Ellie helped Sara make the final preparations for dinner while Jack, David, and Anne went to the living room with the tired children, watching over them as they lay down for a nap by the Christmas tree, covered in one of Emily's hand-knit afghans.
"Everything smells so good," Ellie said as Sara popped the ham into the oven. The scalloped potatoes, buttered carrots, and Brussels sprouts waited on the counter for their turn in the heat. "You must have been cooking for days."
Sara smiled. "I love to cook. It keeps me sane."
"It's therapeutic," Ellie agreed. "When Danny died, I baked for a week. Chocolate chip cookies, layer cakes, banana bread. I had so much food I had to give it away."

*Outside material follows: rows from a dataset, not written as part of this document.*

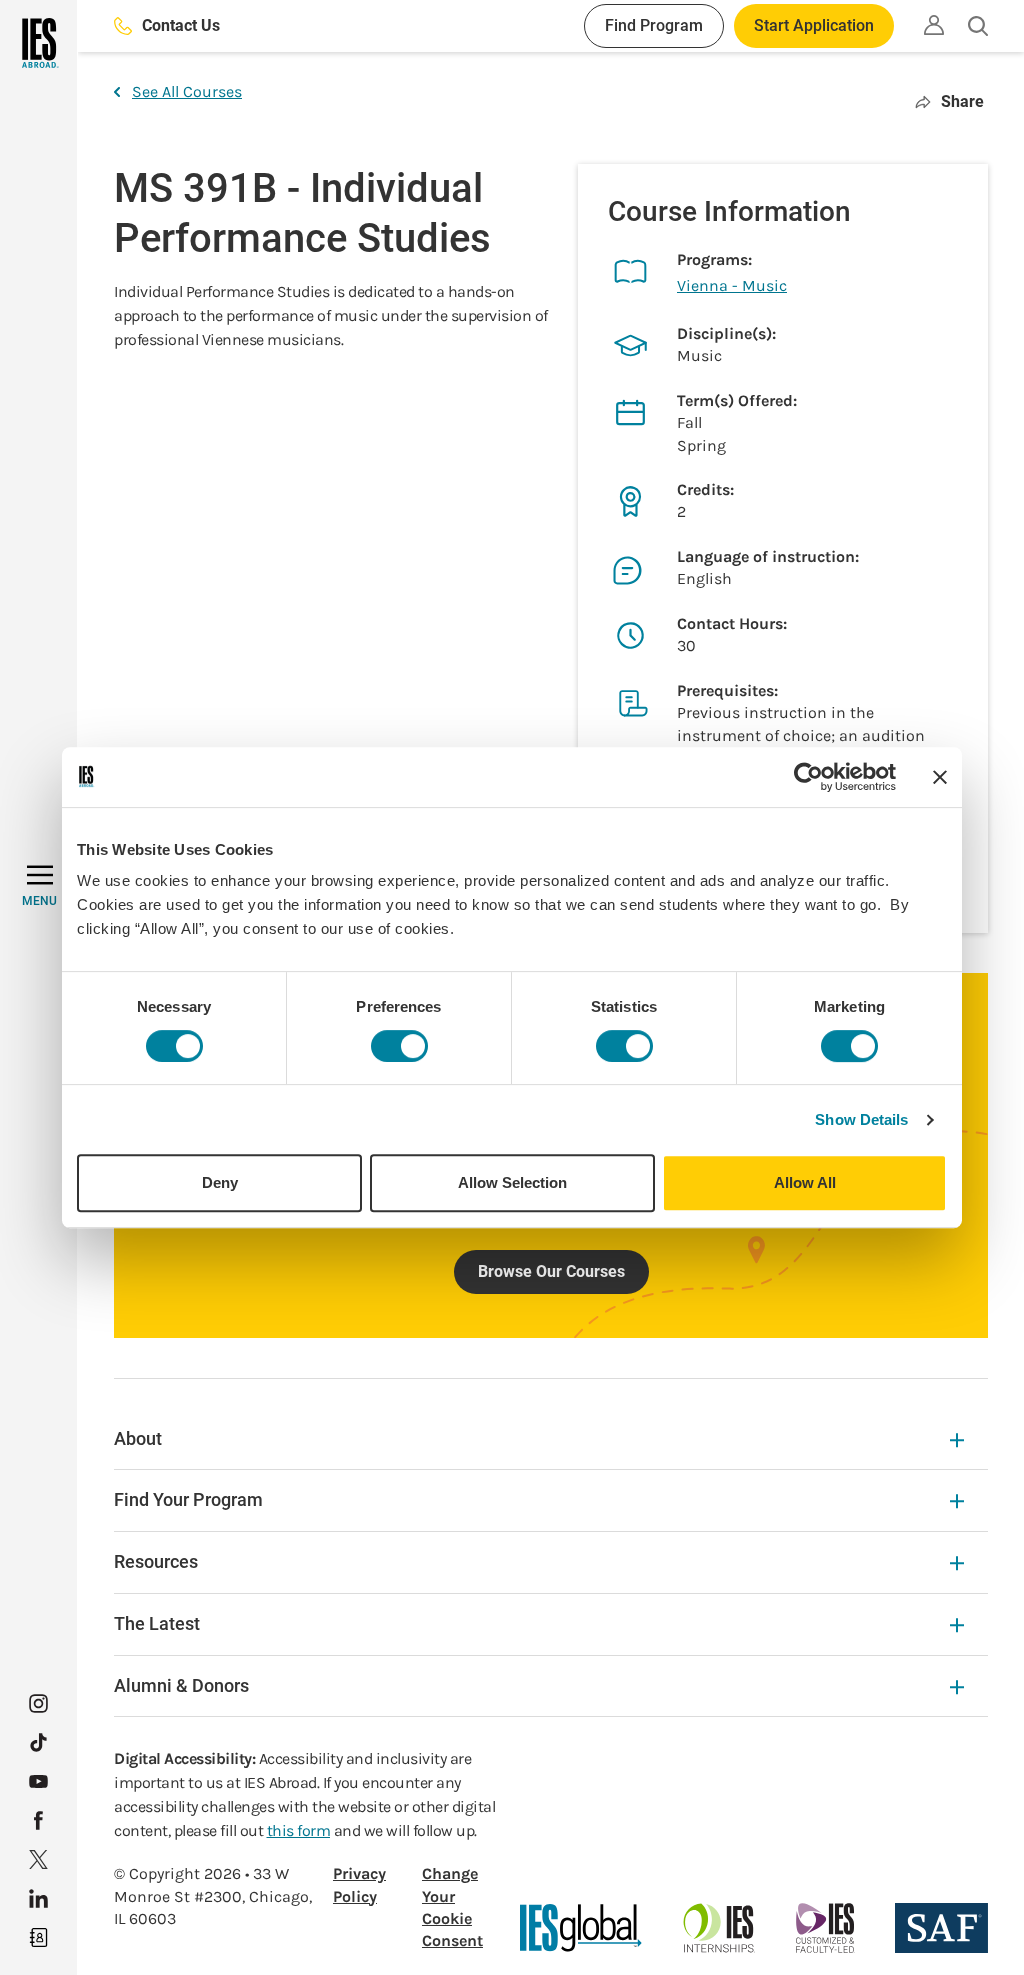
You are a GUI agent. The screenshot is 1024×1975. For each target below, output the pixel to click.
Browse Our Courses (551, 1271)
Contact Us (181, 25)
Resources (156, 1561)
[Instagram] (38, 1703)
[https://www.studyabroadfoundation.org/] (941, 1928)
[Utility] (934, 25)
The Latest (157, 1623)
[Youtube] (38, 1781)
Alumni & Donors (181, 1685)
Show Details (861, 1119)
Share (962, 101)
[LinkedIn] (38, 1898)
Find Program (654, 25)
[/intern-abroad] (719, 1928)
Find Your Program (188, 1499)
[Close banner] (940, 777)
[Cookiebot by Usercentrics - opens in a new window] (808, 777)
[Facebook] (38, 1820)
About (138, 1438)
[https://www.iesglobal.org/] (581, 1928)
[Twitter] (38, 1859)
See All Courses (187, 91)
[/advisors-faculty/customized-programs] (825, 1928)
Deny (220, 1182)
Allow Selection (512, 1182)
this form (299, 1830)
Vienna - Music (732, 285)
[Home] (38, 43)
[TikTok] (38, 1742)
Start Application (814, 25)
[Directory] (38, 1937)
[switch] (399, 1046)
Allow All (805, 1182)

"But it just distracted me from the pain. When I ran out of ingredients, I fell apart."
Sara took her hand. "That's understandable. You were in shock. Now, I'm not going to tell you it will get a little better each day, or some other pabulum. It may not. But with time you will move forward, away from the pain. You'll have your new baby, and perhaps a new home and job to look forward to. You'll never forget Danny. You'll always love him. But you'll spend more time thinking of the happy times you had together, and not the sadness."
"Thank you. No one has told me that. Everyone keeps telling me to snap out of my grief, but I just can't."
"No one can. You take as much time as you need. It isn't anybody else's business. Take care of yourself and the children and live one day at a time."
Ellie pulled a tissue out of her sleeve and wiped away her tears.
"Why don't we see what everyone else is doing? Dinner will be ready soon," Sara said. They left the kitchen, leaving behind the day's melancholy.